(Entries shown begins)
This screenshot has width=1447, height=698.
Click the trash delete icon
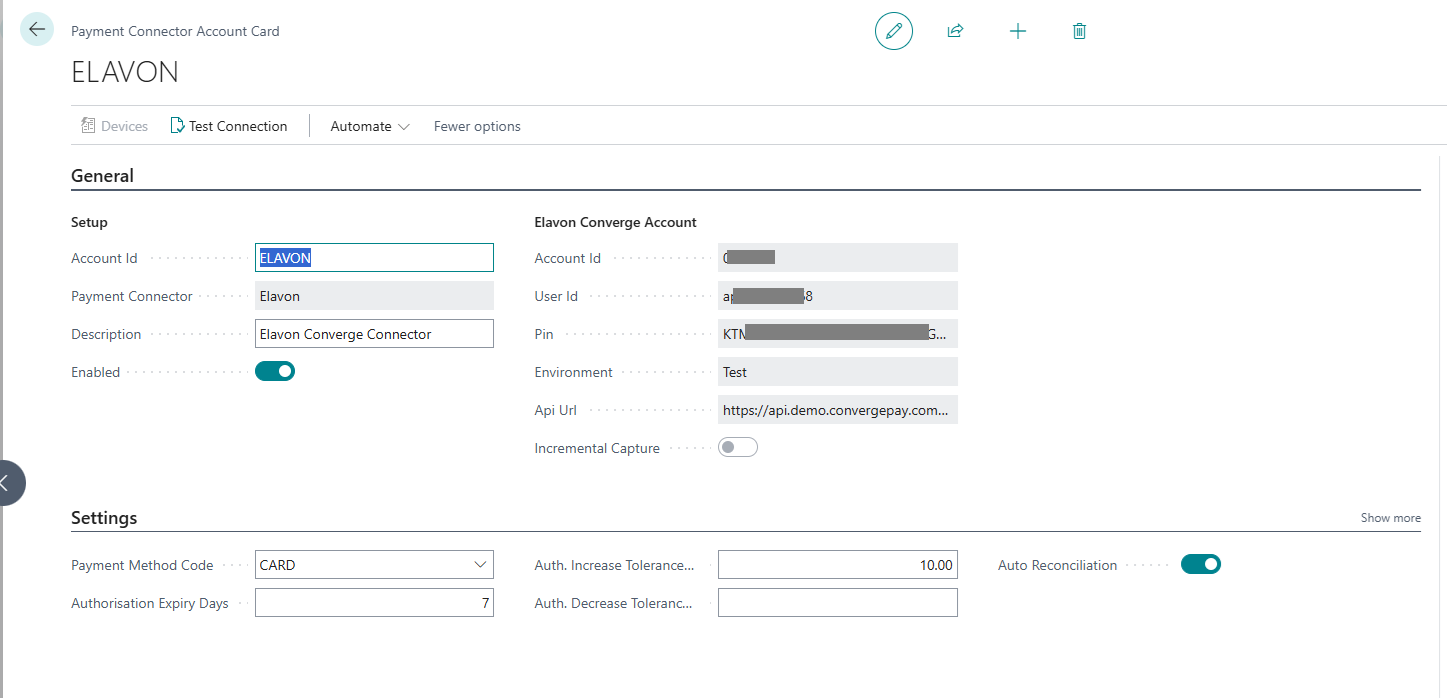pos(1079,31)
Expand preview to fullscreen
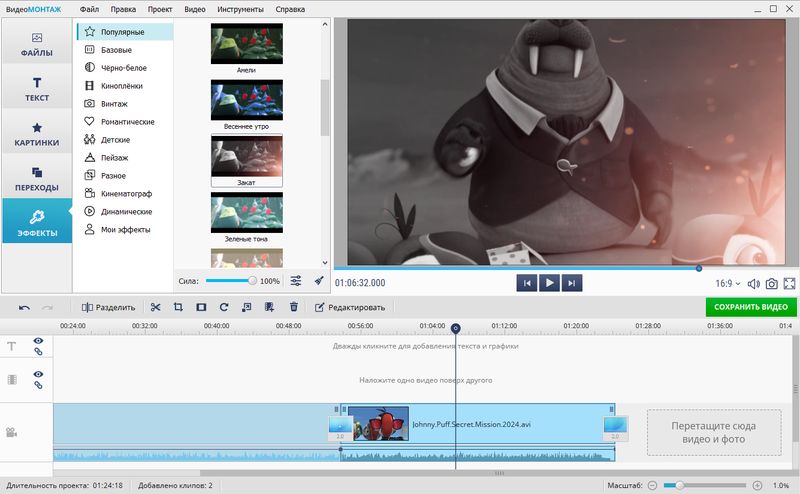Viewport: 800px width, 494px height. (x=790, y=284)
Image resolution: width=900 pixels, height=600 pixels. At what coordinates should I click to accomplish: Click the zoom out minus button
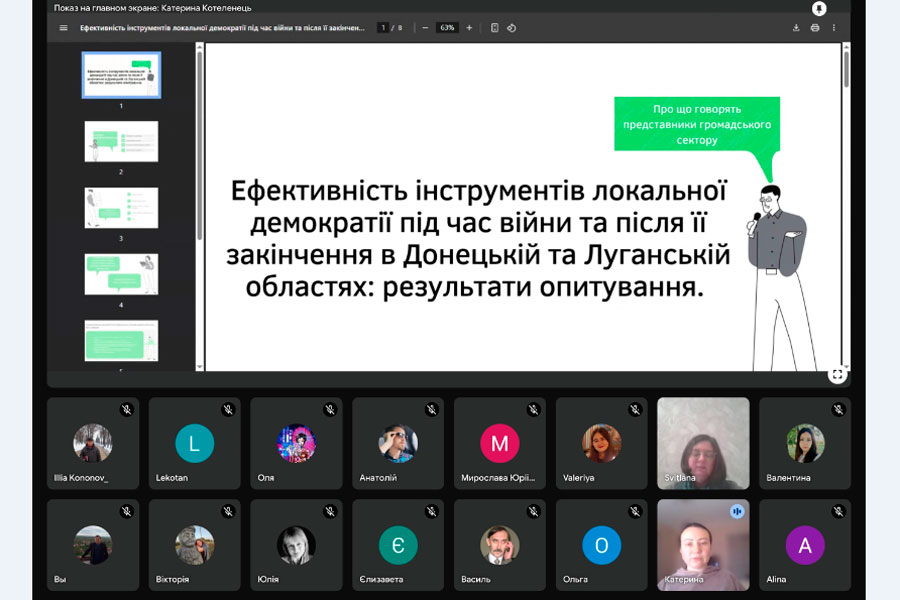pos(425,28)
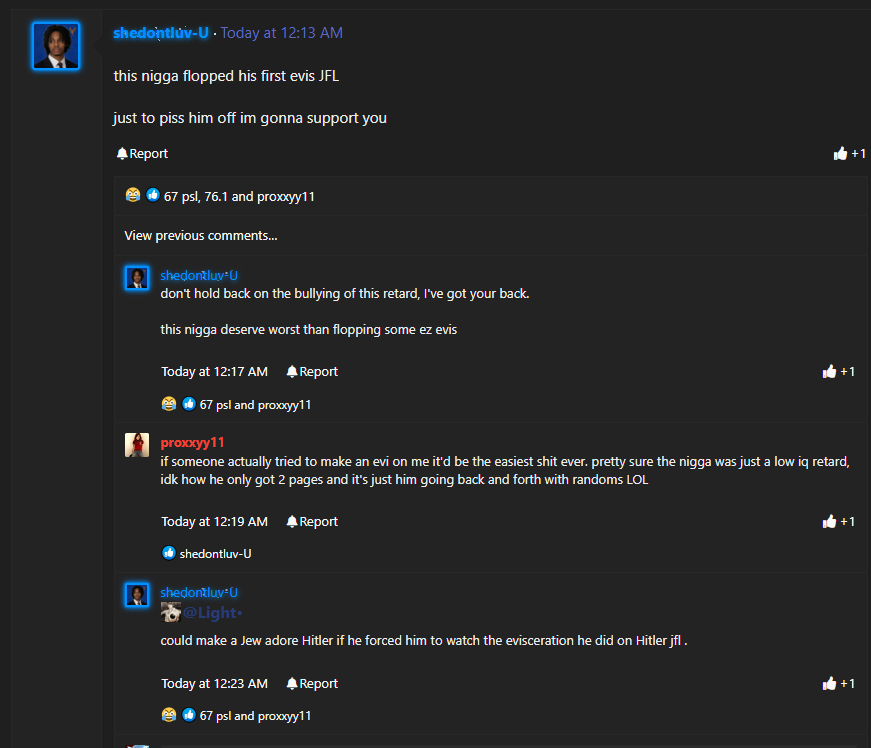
(Entries shown ends)
Give back the records above exactly. Pictures stay out.

**Final answer**:
This screenshot has width=1447, height=698.
Click the trash delete icon
pos(1079,31)
Expand preview to fullscreen
Viewport: 800px width, 494px height. (x=790, y=284)
Image resolution: width=900 pixels, height=600 pixels. At what coordinates should I click to accomplish: Click the zoom out minus button
pos(425,28)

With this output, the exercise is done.